Mon, December 3, 2007
Ratatouille at the Oscars
The New York Times had a nice piece last week about the staggering critical response to Ratatouille and the Academy Awards conundrum it presents for Disney/Pixar – whether to submit the film for consideration in the Best Animated Feature category, or to aim their sights at Best Picture? I think Pixar has an opportunity to advance a number of goals if they shoot for Best Picture and ignore Best Animated Feature altogether.
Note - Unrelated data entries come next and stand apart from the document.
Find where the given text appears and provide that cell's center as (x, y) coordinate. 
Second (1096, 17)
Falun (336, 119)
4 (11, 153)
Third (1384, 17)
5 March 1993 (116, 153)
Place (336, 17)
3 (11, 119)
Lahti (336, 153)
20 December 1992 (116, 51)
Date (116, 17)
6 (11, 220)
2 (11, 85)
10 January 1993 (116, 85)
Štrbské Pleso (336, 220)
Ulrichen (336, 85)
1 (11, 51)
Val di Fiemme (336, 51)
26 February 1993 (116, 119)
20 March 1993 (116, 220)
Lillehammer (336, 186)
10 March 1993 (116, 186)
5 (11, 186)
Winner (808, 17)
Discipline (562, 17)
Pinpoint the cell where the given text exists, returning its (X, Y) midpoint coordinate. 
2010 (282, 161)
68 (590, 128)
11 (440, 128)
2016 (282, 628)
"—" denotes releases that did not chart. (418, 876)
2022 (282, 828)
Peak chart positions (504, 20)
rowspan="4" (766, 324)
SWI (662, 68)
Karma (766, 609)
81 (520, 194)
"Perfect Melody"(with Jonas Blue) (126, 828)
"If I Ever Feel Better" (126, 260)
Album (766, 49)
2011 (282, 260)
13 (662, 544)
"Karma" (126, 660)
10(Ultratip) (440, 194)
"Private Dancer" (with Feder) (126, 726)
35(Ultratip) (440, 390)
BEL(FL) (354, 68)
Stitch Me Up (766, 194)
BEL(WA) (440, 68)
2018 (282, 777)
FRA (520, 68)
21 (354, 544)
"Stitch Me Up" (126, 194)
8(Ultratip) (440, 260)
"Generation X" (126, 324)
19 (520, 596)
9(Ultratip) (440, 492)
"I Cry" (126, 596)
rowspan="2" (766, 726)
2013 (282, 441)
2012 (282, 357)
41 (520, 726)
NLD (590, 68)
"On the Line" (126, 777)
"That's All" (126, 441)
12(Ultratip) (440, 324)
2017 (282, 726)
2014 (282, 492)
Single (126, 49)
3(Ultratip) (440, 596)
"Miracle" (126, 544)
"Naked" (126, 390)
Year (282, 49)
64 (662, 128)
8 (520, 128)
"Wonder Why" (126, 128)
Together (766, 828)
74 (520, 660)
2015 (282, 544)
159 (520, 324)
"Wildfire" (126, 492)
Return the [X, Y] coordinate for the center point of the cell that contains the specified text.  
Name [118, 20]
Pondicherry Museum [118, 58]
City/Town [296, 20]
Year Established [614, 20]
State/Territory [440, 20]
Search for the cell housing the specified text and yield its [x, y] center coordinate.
For one, I don't think the Oscars should have a Best Animated Feature award, and Pixar agrees with me. It classifies animation as a genre, when it's really an art form. It separates movies into "made with cameras" and "made with animation" – a distinction that shouldn't enter into a discussion of quality, and a distinction that's getting harder and harder to make. Happy Feet had live action and Transformers had plenty of animation. It's great for animated film to be appreciated, but separating it into its own category isn't the way to do that. That just feels like a "Participant" ribbon.
In its brief existence, the Best Animated Feature award has been wrong nearly as often as it's been right. (* denotes winner)
2001 | |
---|---|
Jimmy Neutron: Boy Genius Monsters, Inc. Shrek* |
deeply, deeply wrong |
2002 | |
Ice Age Lilo & Stitch Spirit: Stallion of the Cimarron Spirited Away* Treasure Planet |
fine |
2003 | |
Brother Bear Finding Nemo* The Triplets of Belleville |
right |
2004 | |
The Incredibles* Shark Tale Shrek 2 |
proof God exists |
2005 | |
Howl's Moving Castle Tim Burton's Corpse Bride The Curse of the Were-Rabbit* |
right |
2006 | |
Cars Happy Feet* Monster House |
wrong |
If Pixar backs out of the Best Animated Feature race, lesser films would pick up the awards, but that's actually a good thing. (See above; they've already got a few.) This signals that the Best Animated Feature category is designed for lesser films: movies that couldn't win in another category. Let someone else win the easy award; like Kirsten Dunst in Bring It On, I define "the best" as competing against the best and winning. Perhaps, in time, the Academy would discontinue the Best Animated Feature award. In that case, everyone wins. The Oscars continue to award the best films across all categories (in theory, at least), and there are plenty of other awards for animation. (The Annies are a big one, and they seem to have their head on straight.)
The article refers to the animation award as "easier to win," since the field is narrowed – submitting in that category, even as a "safety school" alongside your Best Picture submission, makes it seem like you're doing it for the award ("let's at least win something"). And we all know Pixar has no use for awards or money – they just want to delight audiences young and old with timeless, heartwarming stories that illuminate the human condition and tantalize the inner child. (Disney, however, is another story. They know an Oscar will boost DVD sales and they like money. I don't blame them; it's a business.)
Pixar doesn't make animated films; they make excellent films which happen to be created with animation. If they switch to Best Picture every year, it not only demonstrates the uselessness of the Best Animated Feature category, it underlines Pixar as the prestige brand. It may mean fewer awards, since the pool of competition is larger, but those awards will be more meaningful. Perhaps they fear the backlash Michael Moore suffered when he tried submitting Fahrenheit 9/11 for Best Picture instead of Best Documentary Feature – but if they're worried about that, this is the year to go for it. It's hard to seem arrogant when you're pushing one of the best-reviewed films of all time. There's no better candidate to win the first Best Picture Oscar for an animated movie – and, if you're Pixar, don't you want to do everything you can to grab that achievement?
Ratatouille has already accomplished so much. Wouldn't it be great if it could catapult Pixar into a Best Picture win, while also tearing down the wall between animation and live action? That would be a truly lasting legacy. (And, Academy, if you want to retroactively give that Million Dollar Baby award to The Incredibles and – most importantly – change the sign at the Kodak Theatre, by all means feel free.)